Hector nodded, and held up his fingers, an inch apart. “He shrank it, but it’s not gone. It’ll just grow until you solve whatever causes it.”

My life? I wondered, and then laughed aloud. He opened his mouth, like he was on the verge of making a confession, and then he looked hurt.

“You don’t believe me?”

“No—I’m not making fun of you. I already know there are strange things in this world.”

“Like vampires?”

I nodded.

“Why do you want to meet a vampire?” he went on.

“To help my mom. Their blood can heal almost anything.”

A gamut of emotions ran over Hector’s face, from wisdom to disgust. I wasn’t sure how he’d wind up feeling—if despite his seeing things he’d think that I was insane or if he knew better and would finally break and tell me.
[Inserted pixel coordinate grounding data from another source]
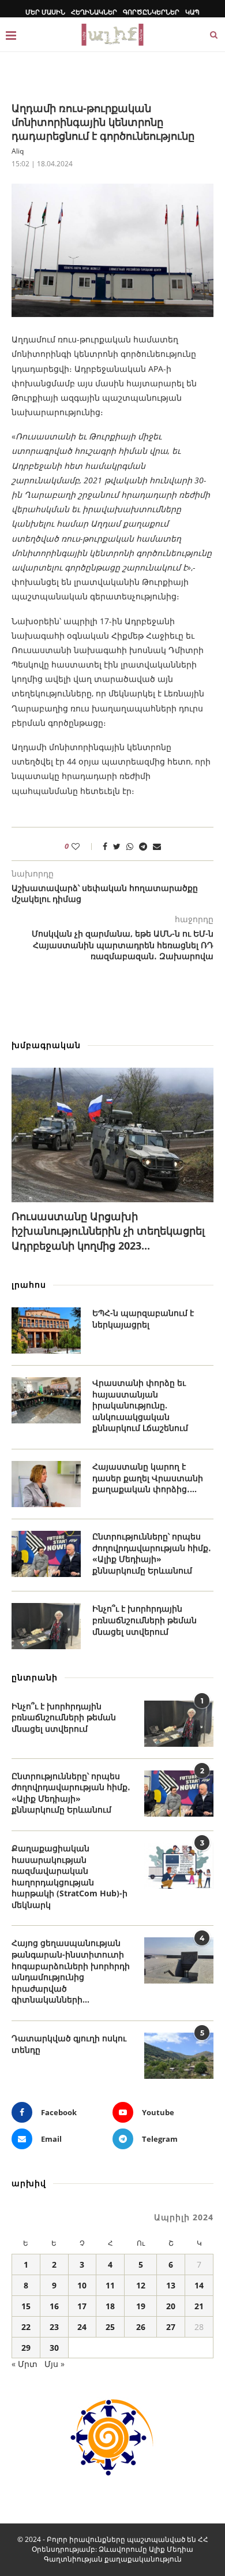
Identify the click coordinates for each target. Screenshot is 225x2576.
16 (54, 2306)
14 (199, 2285)
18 (110, 2306)
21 (199, 2306)
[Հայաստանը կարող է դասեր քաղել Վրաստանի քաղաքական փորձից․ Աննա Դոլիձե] (46, 1484)
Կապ (192, 12)
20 (170, 2306)
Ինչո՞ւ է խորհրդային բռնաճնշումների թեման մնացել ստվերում (144, 1619)
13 (170, 2285)
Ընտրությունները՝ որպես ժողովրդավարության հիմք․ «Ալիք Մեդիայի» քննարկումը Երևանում (151, 1553)
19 (140, 2306)
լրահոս (29, 1284)
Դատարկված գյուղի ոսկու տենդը (69, 2044)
“You give that extra blood to someone, right?” I pressed, hoping I could help him decide.

He nodded, slowly. “Yes. I do.”

“¡Médico! Doctor! You forgot your coat!” Olympio came running out of the building behind us, yelling for us to stop, like we’d been going somewhere. We turned to watch him, and he drew up short, wide-eyed, pointing behind us. “Donkey Lady!”